I love that not only when the chains of bondage were loosed, that the people were set free, but I love that their souls expanded. Instantly, as I read this my thoughts turned to consider what chains hold me in bondage, and with what chains am I holding others in bondage? As I considered this, I gained a greater understanding of Mosiah 4:2, because I too viewed my own carnal state and I too felt like less than the dust of the earth.
In the midst of this, my focus turned to Alma 5:14, “And now behold, I ask of you, my brethren of the church, have ye spiritually been born of God? Have ye received his image in your countenances? Have ye experienced this mighty change in your hearts?”

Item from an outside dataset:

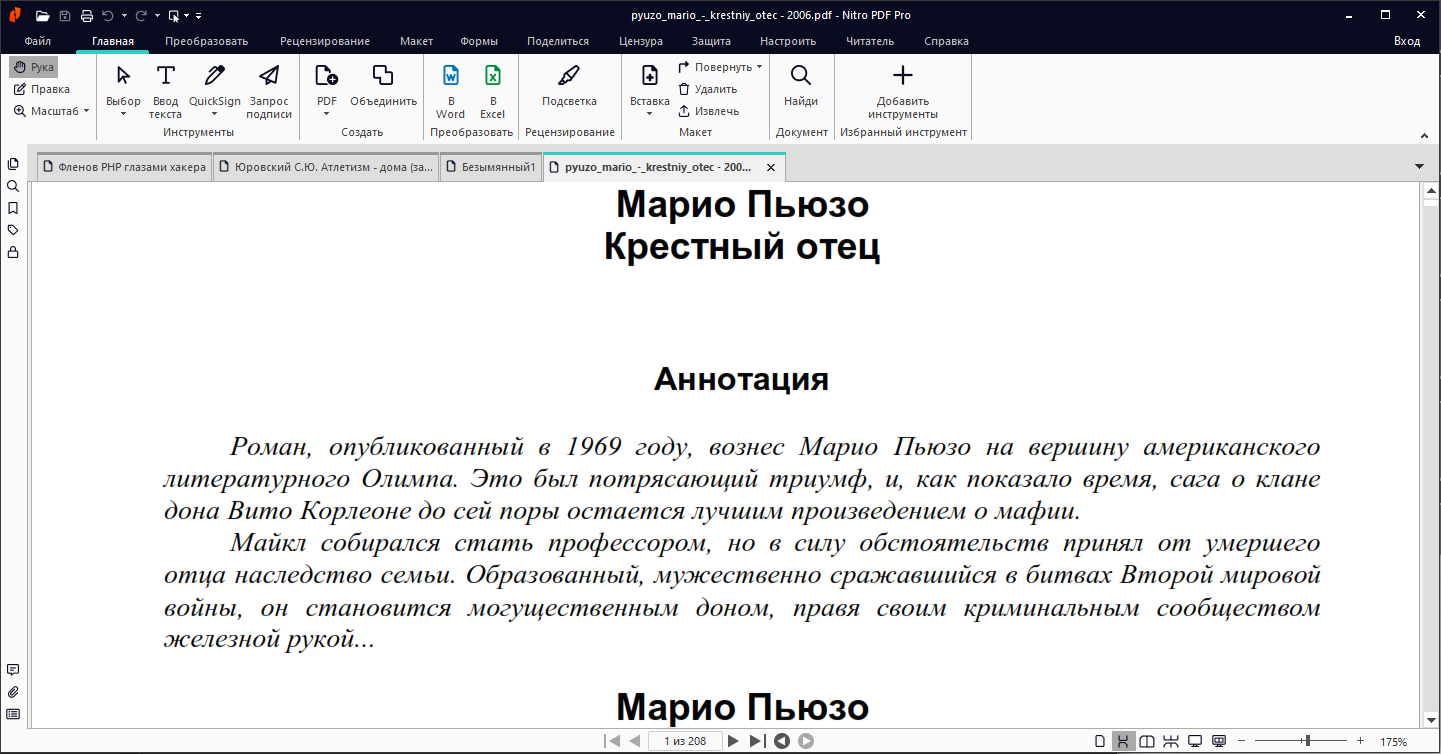
Task: Switch to the Рецензирование ribbon tab
Action: (x=325, y=41)
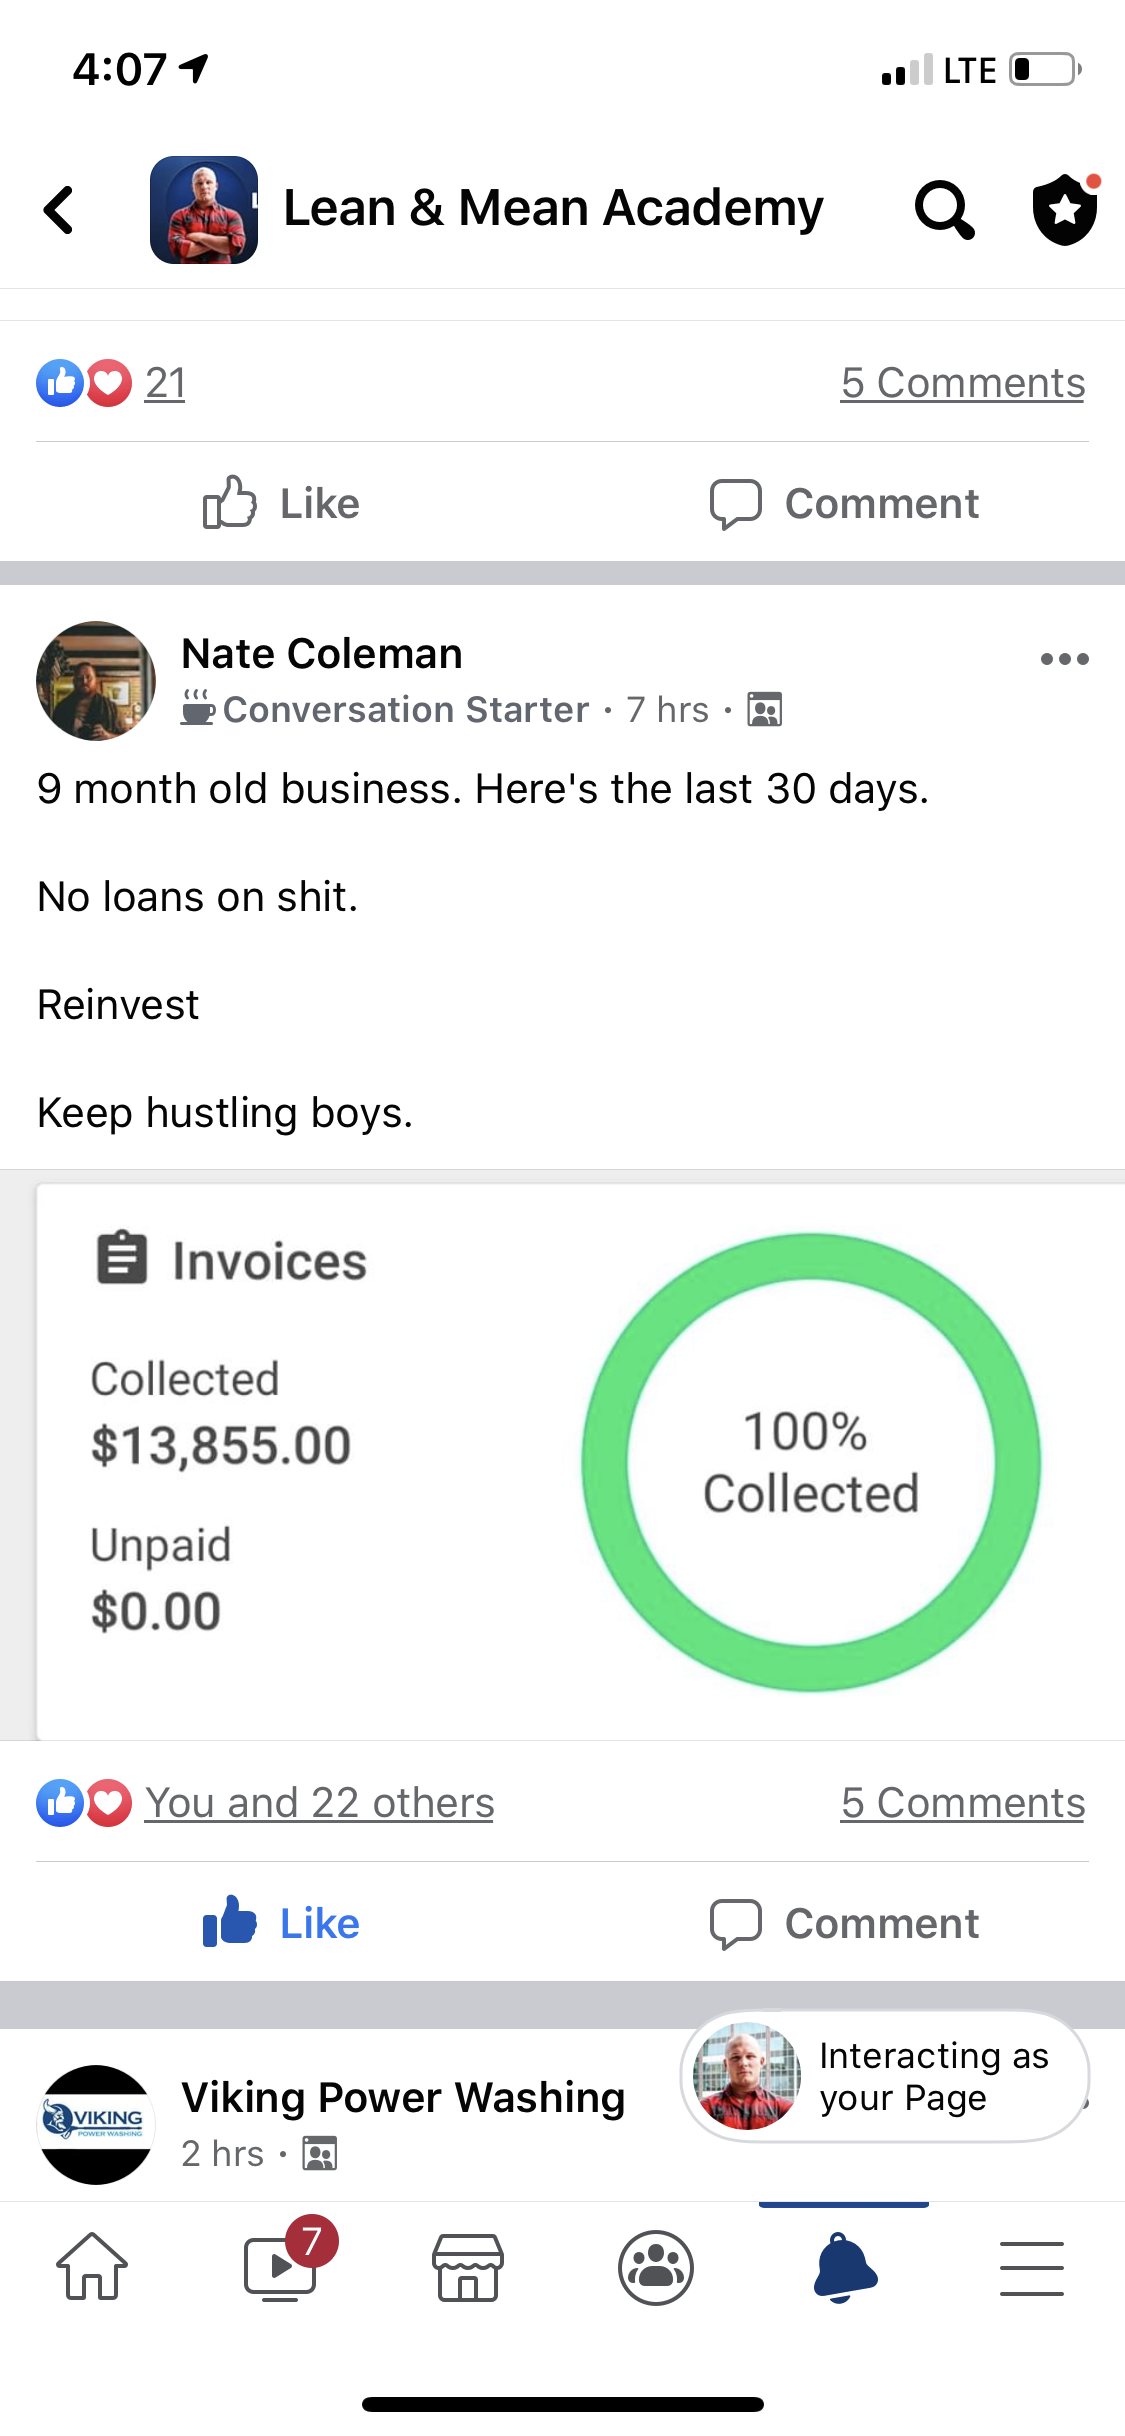
Task: Open the Groups tab icon
Action: pos(656,2266)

I felt a greater need to experience a mighty change of heart. Even though my desire to experience this change of heart increased, my understanding of what to do to continually experience this change of heart remained obfuscated. As I continued to study, I came across a quote by Lord Moulton, that clarified where I should place my efforts, “obedience to the unenforceable.”
What an amazing concept wrapped up into four words, obedience to the unenforceable. There is no way to enforce ‘love thy neighbor.’ There is no way to enforce ‘be a peacemaker.’ There is no way to enforce humility. There is no way to enforce meekness.
Combine this with the further words of Marvin J. Ashton, “Never will peace and hatred be able to abide in the same soul. Permanent peace will elude those individuals or groups whose objective is to condemn, discredit, rail at, or tear down those whose beliefs are different from their own.”
Peace is the one thing I’ve probably strived for more than anything else in my life. I can now recognize which activities bring lasting peace. Not only do I need to rid my heart of judgment, hatred, inequity, but I need to fill it with obedience to those parts of life that can’t be enforced. If I truly love, I won’t truly hate. If I am a peacemaker, I won’t seek contention. If I am meek, I will learn what I need to work on.
This week I’ve come to more fully recognize that I must be obedient to the unenforceable. I need to consider what I want to prioritize, then show the character to live in accordance with those priorities. The first priority I want to put in place is what Jesus asked of each us in John 13:34, “A new commandment I give unto you, That ye love one another; as I have loved you, that ye also love one another.” Starting today, I will deliberately take time every day to consider others and the problems they may be facing. I will then seek to understand how I can love and serve them, as Christ loves and serves me.